『原神』爆発的ヒットの要因は、「無課金勢」を見捨てない設計にある:エンタメ×ビジネスを科学する(2/3 ページ)
スマホゲームに触れたことがあれば、まず知らない人はいないであろう中国発のゲーム『原神』。ここまで巨大なゲームコンテンツとなった要因を分析する。後編。
金銭的メリットの薄い「Pay to Win」
「Pay to Win」とは「お金を払って勝つ」こと、つまり課金することで他のプレイヤーより優位に立てるゲームバランスを指す。原神はPay to Winによるうまみが薄くなるようにつくられている。

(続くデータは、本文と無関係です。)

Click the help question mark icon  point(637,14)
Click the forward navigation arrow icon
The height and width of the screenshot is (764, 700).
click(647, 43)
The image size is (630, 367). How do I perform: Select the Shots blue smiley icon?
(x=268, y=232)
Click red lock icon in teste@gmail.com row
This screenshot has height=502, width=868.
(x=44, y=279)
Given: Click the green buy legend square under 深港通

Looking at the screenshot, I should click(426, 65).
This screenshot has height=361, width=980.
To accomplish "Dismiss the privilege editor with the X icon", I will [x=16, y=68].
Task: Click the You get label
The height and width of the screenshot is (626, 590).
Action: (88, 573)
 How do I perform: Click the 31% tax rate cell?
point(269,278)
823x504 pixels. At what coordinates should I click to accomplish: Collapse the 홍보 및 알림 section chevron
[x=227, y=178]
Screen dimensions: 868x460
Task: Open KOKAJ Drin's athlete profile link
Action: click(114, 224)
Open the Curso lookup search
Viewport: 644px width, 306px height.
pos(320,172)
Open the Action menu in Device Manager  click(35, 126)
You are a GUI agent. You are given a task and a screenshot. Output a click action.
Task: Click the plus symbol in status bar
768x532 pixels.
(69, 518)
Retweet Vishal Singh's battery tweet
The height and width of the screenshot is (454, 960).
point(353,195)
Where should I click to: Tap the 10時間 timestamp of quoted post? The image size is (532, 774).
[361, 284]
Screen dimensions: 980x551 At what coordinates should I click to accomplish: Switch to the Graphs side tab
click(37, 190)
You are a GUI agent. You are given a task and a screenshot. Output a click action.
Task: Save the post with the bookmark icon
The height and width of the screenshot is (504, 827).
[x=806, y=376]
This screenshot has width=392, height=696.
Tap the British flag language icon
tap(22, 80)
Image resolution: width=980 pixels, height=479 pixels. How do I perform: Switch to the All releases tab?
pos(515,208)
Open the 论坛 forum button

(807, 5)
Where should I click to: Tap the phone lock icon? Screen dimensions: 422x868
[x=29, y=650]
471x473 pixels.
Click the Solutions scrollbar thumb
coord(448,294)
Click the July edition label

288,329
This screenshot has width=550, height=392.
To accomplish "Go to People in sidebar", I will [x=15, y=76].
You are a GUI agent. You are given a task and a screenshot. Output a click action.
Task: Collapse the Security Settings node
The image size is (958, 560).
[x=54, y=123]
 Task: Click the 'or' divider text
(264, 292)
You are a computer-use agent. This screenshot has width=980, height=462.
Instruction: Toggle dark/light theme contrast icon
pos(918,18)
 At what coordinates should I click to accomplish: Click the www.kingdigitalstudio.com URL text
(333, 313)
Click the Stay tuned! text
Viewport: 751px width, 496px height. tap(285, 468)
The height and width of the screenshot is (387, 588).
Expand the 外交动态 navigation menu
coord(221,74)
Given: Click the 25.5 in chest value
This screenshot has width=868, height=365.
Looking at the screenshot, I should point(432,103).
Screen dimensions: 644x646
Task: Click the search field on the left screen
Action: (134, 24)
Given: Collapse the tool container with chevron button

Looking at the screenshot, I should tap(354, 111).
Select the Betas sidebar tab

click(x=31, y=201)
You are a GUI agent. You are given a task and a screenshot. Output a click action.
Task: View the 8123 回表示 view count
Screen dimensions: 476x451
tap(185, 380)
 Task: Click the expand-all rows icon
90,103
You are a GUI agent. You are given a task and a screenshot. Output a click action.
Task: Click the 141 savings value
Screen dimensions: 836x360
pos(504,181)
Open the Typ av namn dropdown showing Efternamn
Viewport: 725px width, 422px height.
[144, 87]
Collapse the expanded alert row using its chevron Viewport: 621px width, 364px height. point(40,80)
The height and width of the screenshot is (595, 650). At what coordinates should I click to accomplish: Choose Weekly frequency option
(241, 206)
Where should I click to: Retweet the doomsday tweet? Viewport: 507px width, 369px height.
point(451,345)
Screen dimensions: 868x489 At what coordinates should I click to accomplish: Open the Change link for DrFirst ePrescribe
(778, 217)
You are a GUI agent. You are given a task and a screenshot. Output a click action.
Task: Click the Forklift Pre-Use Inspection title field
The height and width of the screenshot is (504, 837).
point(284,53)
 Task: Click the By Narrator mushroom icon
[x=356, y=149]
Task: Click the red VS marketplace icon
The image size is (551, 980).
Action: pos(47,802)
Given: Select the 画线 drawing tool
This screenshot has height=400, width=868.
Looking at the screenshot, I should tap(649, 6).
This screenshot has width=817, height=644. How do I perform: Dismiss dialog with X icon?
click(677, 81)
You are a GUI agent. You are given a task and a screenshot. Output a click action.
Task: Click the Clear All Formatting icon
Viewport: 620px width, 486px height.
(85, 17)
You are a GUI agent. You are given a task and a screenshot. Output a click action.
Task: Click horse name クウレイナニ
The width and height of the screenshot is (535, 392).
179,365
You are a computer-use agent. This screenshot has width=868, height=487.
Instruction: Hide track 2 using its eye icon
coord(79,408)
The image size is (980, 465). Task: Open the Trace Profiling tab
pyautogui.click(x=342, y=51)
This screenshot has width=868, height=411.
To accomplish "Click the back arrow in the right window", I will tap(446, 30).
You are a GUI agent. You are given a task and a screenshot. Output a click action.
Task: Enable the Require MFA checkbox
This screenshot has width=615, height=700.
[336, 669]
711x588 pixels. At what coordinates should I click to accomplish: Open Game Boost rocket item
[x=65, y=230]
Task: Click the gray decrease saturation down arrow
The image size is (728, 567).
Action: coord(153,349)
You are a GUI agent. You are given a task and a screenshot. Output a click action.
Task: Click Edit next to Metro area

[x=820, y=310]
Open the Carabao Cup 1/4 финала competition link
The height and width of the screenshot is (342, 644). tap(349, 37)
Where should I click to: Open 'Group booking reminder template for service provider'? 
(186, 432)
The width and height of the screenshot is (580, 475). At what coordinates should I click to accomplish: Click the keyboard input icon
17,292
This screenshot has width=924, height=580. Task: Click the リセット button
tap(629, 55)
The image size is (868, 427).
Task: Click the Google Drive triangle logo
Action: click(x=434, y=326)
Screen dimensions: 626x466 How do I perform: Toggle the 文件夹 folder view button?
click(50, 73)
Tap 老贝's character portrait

これはライト層・コア層の差を小さくするほか、Pay to Winに否定的なアジア外地域への配慮もあると考えられる。日本や中国では市民権を得ている考え方だが、西欧諸国では忌避感を覚えるプレイヤーが少なくないのだ。
各国のプレイヤーへのインタビューでも、ゲームへの課金経験や課金することの是非について、東アジアとその他地域で明確に印象が異なっており、東アジア以外では批判的な声が多く見られた(「ただし原神への課金はやむ無し」との声も相当数あったが)。
また日本や中国においても、課金するコア層と無課金のライト層の間で得られる報酬などに著しい差がある場合、ライト層の離脱につながりやすい。一方で「ガチャ」型の集金モデルである以上は、課金するコア層にメリットを提供しなければならず、Pay to Winからは避けられない。このジレンマを解決しているのが「金銭的メリットの薄いPay to Win」である。
原神には競争要素がなく、また全体として低難度であることから、課金して強力なキャラ・アイテムを入手する重要度が相対的に低い。またエンドコンテンツといわれるモードも、クリア者しか入手できないような限定アイテムの類はない。
従って、課金して得たキャラクターやアイテムによって得られる金銭的メリットはほとんど存在せず、せいぜい「入手したキャラ・アイテムを自ら操作する権利」「より楽にクリアすることが可能となる時間的・精神的余裕」に限られる。
多くの基本プレイ無料のゲームの収益は、上位数%のコア層、つまり「廃課金層」に支えられている。短期的な収益のみを考えれば、大きなメリットを持たせたPay to Winの設計とし、コア層同士で競争させ、より多く課金させる方が効率的である。
しかしこれは中長期的には、モチベーションの落ちたライト層から離脱し、プレイヤー数の減少とともにコア層の離脱へと波及する。原神は開発当初から5年以上のサービス継続を目指しているとしており、長期間のサービス継続にはコア層の優遇よりもライト層の定着・離脱防止を優先すべきと判断したのだろう。